» **REQUIRED ACTION 1**:
Answer these questions about the tattoo post:
(a) How old was the writer when they got their first tattoo?
(b) What color was the first ink that went into the writer's skin?
(c) Which store is named as the source of the dress worn as a skirt?
» **REQUIRED ACTION 2**: List every piece of clothing that the tattoo post says the writer added to their wardrobe to cover their feet.
» **REQUIRED ACTION 3**: Reproduce the tattoo post from "And the point" down to "an empowering feeling.", replacing "street-cred" with "reputation".

» **PASSAGE FOR REVIEW**:
[Start of Attachment]
Tattooing, or body art (as much of the community prefers to call it), is a controversial issue and people's opinions fall all along a wide spectrum - from ink activists to those who believe that permanently marking the body is a mortal sin.  So, in respect to all these varying opinions, I'd like to preface the remainder of this post with this: tattoos are not for everyone.  Many people have regretting the decision to ink up, and at age 23 it would be naive to say that I will never feel the same way in regards to my (now 4, soon to be 5) pieces.  In fact, after recently joining the ranks of corporate employees, I realize how uncommon body art is in the professional world (I have consciously expanded my wardrobe to include more long pants, socks, tights, and closed-toed shoes to cover my only exposed work -my feet).  However, I can say that I got my first tat at age 16 and I love it today as much as I did then, if for no other reason than it marks a major turning point in my attitude towards my life and myself. 

At 16, I wasn't the kind of girl to get a tattoo.  I was a quiet, introverted, straight-A student, with all the makings of a true "nerd" who managed to hang on the fringes of the popular group (mainly due to the fact that the "cool" kids were actually really cool people for the most part - who were smart, ambitious, funny, and into theatre). * Fun side fact: the boy was one of these popular, actually cool kids.  We had several classes together throughout high school.  I wasn't exactly interested in dating him, but I'm pretty sure he wouldn't have given me the time of day at the time (not that I could blame him - as the post details, I had yet to develop into (or accept) my own awesomeness).  But when that pulsing needle hit my skin for the first time, leaving the first drop of permanent green ink on my lower back (yes, I my first tat was the lovingly dubbed "tramp stamp" - I was 16 after all), something changed.  Suddenly, I was the kind of girl who got a tattoo, which meant that I could be the kind of girl who did a LOT of things.  I could travel, watch documentaries, read Vonnegut, cut all my hair off, go to museums, start a blog (!), live on my own, adopt a dog, wear scarves . . . None of these things happened overnight (in fact I just worked up the courage to do some of them in the last year or so), but they are all now things that are a part of who I am, and I have the power to change them or add to them at will.  

So here I am - wearing my hipster oversized cardi, in my hipster town, outside of a hipster concert, with my hipster boy taking pics for my hipster blog (which in and of itself is the most hipster word on the planet).    

Cardi: Victoria's Secret.  Top, Shoes: Old Navy.  Dress (worn as skirt): Forever 21.  Belt: Body Shop.  Necklace: private seller in WV 

And the point of this long, rambling post is this:  some people are born into the lives they want to lead - they are brought up artsy or cultured or hardcore thug-nasty - but some of us (I'd venture to say most of us) have to work for our street-cred.  We have to cultivate the cool (or the decidedly uncool things that make us so very, very awesome).  We spend every day striving to be the best version of ourselves - that person we see in our heads.  Even though this process can be a struggle, today, I am grateful for it, because I get to look around at my life and say "not only is this everything I ever wanted, but I created it for myself".  It's an empowering feeling.  

And if you are out there and still living your life with "enough" - settling for who you think you are instead of who you're capable of being - I hope you gain some kind of inspiration from this post and realize that all it takes is a subtle shift to start your transformation. It doesn't have to be extreme or external (the way my tattoo was) - just make sure it's permanent.
[End of Attachment]
» **PROVIDED RECORDS**:
[Start of Attachment]
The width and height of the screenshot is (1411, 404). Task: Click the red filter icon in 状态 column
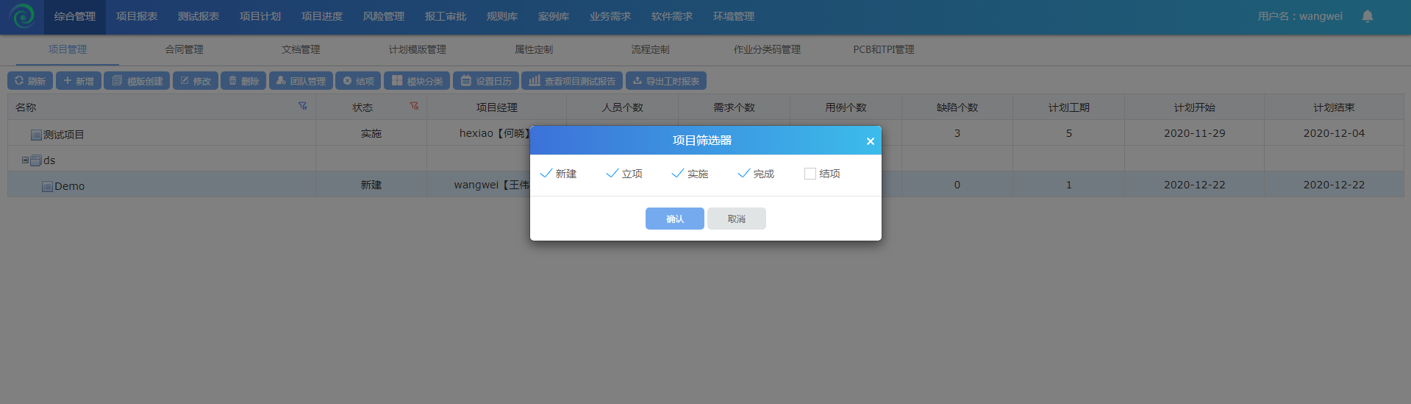click(x=414, y=106)
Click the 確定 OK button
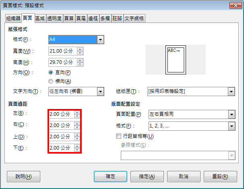 pos(110,177)
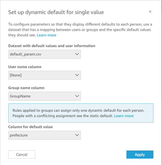Click the chevron arrow on the dataset dropdown
Image resolution: width=162 pixels, height=165 pixels.
coord(77,54)
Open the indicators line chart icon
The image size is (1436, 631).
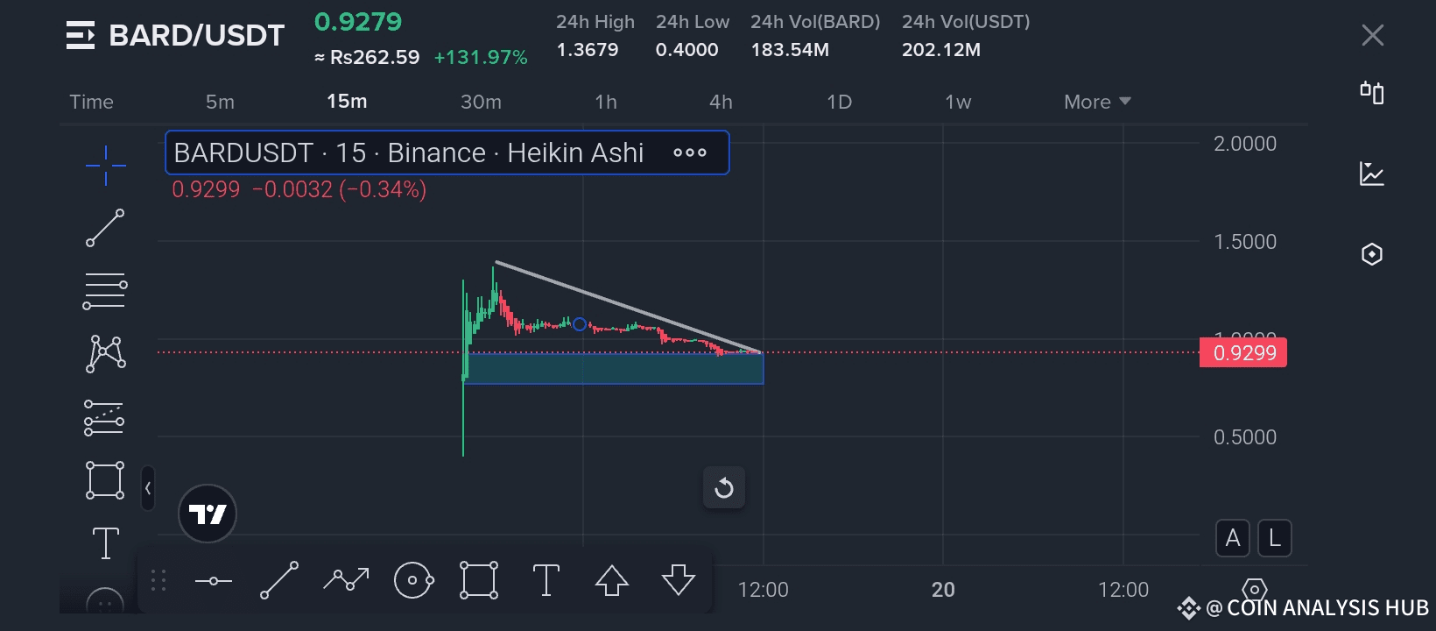point(1372,174)
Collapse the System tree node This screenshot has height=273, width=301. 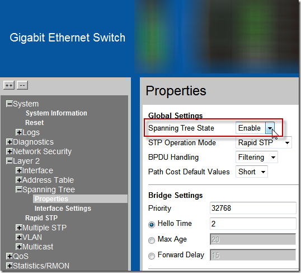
[End of Attachment]
» **WRITTEN RESPONSE 1**:
(a) 16
(b) Green
(c) Forever 21

» **WRITTEN RESPONSE 2**: long pants, socks, tights, closed-toed shoes

» **WRITTEN RESPONSE 3**:
And the point of this long, rambling post is this:  some people are born into the lives they want to lead - they are brought up artsy or cultured or hardcore thug-nasty - but some of us (I'd venture to say most of us) have to work for our reputation.  We have to cultivate the cool (or the decidedly uncool things that make us so very, very awesome).  We spend every day striving to be the best version of ourselves - that person we see in our heads.  Even though this process can be a struggle, today, I am grateful for it, because I get to look around at my life and say "not only is this everything I ever wanted, but I created it for myself".  It's an empowering feeling.